Gruber, who has been with the FDA for three decades and is the head of its vaccine review office, will retire on October 31. Krause, who serves as the vaccine team’s deputy director, will leave in November.
Peter Marks, director of the agency’s Center for Biologics Evaluation and Research, said Gruber’s departure is a “huge loss” and Krause was highly committed during the COVID-19 pandemic. He said that a search for the next vaccine office director “will begin imminently.” He did not speculate on why both team members have suddenly decided to step down at around the same time. An FDA spokesperson said that the regulator is “confident in the expertise and ability of our staff to continue our critical public health work, including evaluating COVID-19 vaccines.”
Acting FDA Commissioner Janet Woodcock expressed her confidence in the team that will remain in place under the leadership of Marks, who will step in as acting director for the vaccine office. As she said, “We have put together a plan that will allow us to continue prioritizing science, while meeting timelines that are important to ensuring the end of this devastating pandemic.”
The surprise development comes at a critical time for the FDA’s vaccine review team. The FDA is now deciding whether to authorize a potential third Pfizer shot for most Americans and could soon evaluate the use of coronavirus vaccines in children. The White House said that the U.S. will start administering boosters the week of September 20, a debated decision that preceded the FDA’s completion of its own review. The Biden administration announcement puts pressure on the FDA to clear boosters in time for the planned rollout.
Senior health officials claim that there is a waning immune response in vaccinated individuals and that boosting antibody levels by means of a third shot could strengthen protection. Both FDA and CDC leaders agreed to the idea of a White House announcement in August.
Pfizer has filed for approval of a booster, but the review of that application will now happen without Gruber or Krause, a loss for the agency’s efforts to rapidly assess the submitted data. According to Luciana Borio, a former chief scientist with the agency, the FDA “is losing two giants who helped bring us many safe and effective vaccines over decades of public service.” Gruber and Krause were important players in establishing the guidelines Pfizer, Moderna and Johnson & Johnson had to abide by to win emergency clearance of each of their vaccines.
According to BioPharma Dive, “Reviewing each shot under the emergency pathway — a regulatory tool reserved for a public health crisis — required the FDA to move as quickly as possible to get the vaccines to market without compromising its standards.

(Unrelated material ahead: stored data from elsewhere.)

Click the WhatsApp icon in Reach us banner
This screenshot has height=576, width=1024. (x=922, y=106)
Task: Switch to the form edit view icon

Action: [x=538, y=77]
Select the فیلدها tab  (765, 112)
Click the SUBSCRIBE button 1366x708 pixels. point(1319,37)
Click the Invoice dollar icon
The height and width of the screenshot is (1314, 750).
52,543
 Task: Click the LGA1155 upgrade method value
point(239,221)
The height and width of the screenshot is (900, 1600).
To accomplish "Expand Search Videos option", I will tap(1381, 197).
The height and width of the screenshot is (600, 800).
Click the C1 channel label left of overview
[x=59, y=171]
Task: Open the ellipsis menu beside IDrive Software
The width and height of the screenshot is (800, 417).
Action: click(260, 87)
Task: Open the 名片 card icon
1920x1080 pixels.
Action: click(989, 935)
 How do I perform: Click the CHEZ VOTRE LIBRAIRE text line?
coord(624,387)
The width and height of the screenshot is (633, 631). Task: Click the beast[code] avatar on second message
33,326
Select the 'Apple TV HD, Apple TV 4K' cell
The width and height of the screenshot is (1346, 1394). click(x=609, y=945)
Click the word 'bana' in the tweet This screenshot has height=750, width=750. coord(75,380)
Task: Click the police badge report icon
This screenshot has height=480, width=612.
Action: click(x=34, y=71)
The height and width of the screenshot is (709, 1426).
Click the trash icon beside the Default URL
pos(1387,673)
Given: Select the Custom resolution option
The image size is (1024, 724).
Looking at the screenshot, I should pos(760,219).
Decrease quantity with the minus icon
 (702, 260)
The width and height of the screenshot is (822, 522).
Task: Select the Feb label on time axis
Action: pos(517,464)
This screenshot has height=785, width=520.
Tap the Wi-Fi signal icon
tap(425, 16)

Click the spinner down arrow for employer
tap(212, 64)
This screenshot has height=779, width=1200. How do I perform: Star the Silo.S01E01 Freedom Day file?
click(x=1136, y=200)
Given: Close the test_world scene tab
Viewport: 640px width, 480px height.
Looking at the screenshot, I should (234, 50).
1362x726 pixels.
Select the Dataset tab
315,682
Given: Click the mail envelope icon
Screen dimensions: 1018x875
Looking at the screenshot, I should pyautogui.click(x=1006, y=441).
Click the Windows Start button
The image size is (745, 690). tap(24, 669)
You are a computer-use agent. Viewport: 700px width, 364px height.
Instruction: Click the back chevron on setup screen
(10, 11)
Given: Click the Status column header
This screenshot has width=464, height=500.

Gruber and Krause were also vocal participants in the public meetings to review the emergency applications from each developer, chiming in to settle scientific disputes among outside reviewers and clarify the agency’s position. Their sudden and near concurrent departures could raise questions about the impact political pressure, now spanning two administrations, is having on the agency.”
Former BARDA director Rick Bright said, “These two are the leaders for Biologic (vaccine) review in the US. They have a great team, but these two are the true leaders of CBER. A huge global loss if they both leave. Dr. Gruber is much more than the Director. She is a global leader. Visionary mastermind behind global clinical regulatory science for flu, Ebola, Mers, Zika, Sars-cov-2, many others.”